I was part of that trend myself. I came into a bit of e-money, so in addition to my usual local retail fieldwork, I did more-than-usual shopping in the cybernetic storefronts, and I’m beginning to understand some of the appeal.
It’s not just selection and the fact that many on-line stores can “stock” anything (or even something, since the bookstore chains have decided to get out of the bookstore business). That just makes it harder to browse. It’s not price. Once you factor in shipping and handling, an online purchase can be pricier. And bargain hunters have had their parties largely pooped by online retailers—online competition virtually guarantees that retailers all arrive at the same price point. But there are other lessons that Venangoland businesspeople can learn from the webland sellers.
First, no service trumps bad service. There are plenty of websites that provide no help at all. For example, Barnes and Nobles is a major book retailer, but trying to find anything on their site is like searching for a needle in the scrambled haystack in the dark uncleaned attic over your crazy aunt’s garage. There are many other selling sites that also leave it to the customer to solve the Mystery of How to Buy Something.
Traditional brick and mortar stores used to think they had an edge because they provided a warm human touch. But that edge only exists in stores where the human touch is actually warm and helpful. Unfortunately, too many Venangoland retail workers clearly wish that customers would stop asking for help, messing with the merchandise, and just generally intruding on the employee’s personal time.
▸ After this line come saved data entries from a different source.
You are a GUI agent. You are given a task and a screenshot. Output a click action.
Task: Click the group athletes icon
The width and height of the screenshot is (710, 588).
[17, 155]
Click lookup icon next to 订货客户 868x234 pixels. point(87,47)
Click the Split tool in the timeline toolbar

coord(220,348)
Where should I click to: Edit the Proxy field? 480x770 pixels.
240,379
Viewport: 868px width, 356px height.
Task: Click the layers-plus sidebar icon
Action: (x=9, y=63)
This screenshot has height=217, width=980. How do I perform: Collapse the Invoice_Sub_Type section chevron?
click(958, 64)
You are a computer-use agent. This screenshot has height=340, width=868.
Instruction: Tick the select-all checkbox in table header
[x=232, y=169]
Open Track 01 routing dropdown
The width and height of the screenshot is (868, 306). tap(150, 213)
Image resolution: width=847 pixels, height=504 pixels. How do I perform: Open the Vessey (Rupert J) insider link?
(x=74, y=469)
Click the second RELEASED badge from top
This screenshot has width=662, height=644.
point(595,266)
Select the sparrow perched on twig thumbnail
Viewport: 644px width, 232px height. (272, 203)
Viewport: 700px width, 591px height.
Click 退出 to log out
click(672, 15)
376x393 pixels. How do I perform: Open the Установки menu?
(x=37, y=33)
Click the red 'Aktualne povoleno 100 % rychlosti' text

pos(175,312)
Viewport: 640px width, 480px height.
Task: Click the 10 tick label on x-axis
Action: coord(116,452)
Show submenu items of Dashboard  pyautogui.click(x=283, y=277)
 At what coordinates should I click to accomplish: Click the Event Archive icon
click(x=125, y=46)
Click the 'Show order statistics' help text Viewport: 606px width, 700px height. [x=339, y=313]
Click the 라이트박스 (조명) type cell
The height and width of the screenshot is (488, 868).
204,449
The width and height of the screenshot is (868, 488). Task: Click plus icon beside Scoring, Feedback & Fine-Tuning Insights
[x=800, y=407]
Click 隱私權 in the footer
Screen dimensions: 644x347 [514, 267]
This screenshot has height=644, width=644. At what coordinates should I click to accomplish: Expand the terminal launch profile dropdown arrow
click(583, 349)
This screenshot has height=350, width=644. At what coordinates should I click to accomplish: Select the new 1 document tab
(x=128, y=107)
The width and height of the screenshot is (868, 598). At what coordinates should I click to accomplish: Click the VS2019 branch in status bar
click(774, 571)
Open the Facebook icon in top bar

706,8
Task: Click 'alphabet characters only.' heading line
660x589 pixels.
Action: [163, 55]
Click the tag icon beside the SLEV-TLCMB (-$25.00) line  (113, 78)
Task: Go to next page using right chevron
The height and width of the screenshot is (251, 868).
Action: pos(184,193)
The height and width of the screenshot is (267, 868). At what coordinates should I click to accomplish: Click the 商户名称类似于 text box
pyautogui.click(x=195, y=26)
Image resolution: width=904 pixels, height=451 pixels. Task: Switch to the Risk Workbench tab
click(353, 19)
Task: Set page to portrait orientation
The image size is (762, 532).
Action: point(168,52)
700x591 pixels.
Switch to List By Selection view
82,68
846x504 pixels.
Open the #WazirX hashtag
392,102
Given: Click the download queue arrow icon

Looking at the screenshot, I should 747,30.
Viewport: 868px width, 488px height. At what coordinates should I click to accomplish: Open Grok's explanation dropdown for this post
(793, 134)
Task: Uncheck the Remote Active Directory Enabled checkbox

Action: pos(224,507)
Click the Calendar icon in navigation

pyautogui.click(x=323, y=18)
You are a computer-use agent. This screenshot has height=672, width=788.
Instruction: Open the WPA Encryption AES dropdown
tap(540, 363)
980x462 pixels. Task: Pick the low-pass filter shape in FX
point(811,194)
It’s not that I don’t understand the source of many salesperson’s irritation, because that’s another things that makes online shopping attractive. I refer, of course, to other people in the stores. Most seasonal shoppers are perfectly fine, experienced, wise and considerate. But there is that ten percent, oblivious, inconsiderate, just plain rude, that make major annoyances for the rest of us.
When you click “proceed to checkout” on line, you don’t get stuck behind the person who wants to stop and chat for an hour with the checker, or the person who thinks store employees are stress-relief punching bags, or the person who is always apparently surprised when they’re asked to pay for the merchandise, or the person who wants to pay in check filled out with quill and ink. Nor do you find yourself in a store where management is trying to save a buck by hiring one tenth the employees they really need to handle the traffic.
The real irony about on-line shopping is that web-based retailers are spending big bucks to implement features that bricks and mortar stores can have for free. Online retailers hire people just to answer customer questions, investing in personnel, phone systems, and on-line chatware. In a physical store, the employees are already there—they just need to be trained, empowered and encouraged to help. It should be so easy for real stores to beat web stores at the human game, but many web stores are trying really hard, and many real stores are trying not at all.
I love love love many of our local retailers, the specialty shops, the places where there is a real personal touch. But the history of retail is the story of people who can’t afford to get comfortable. Franklin and Oil City downtowns ruled the roost, and then there was a mall. The mall thought it had a lock on the local market, and then there was Wal-Mart. Some folks adapted, and some folks folded, and we achieved a new equilibrium. But before anyone gets too comfy, they’d better take a look at the internet.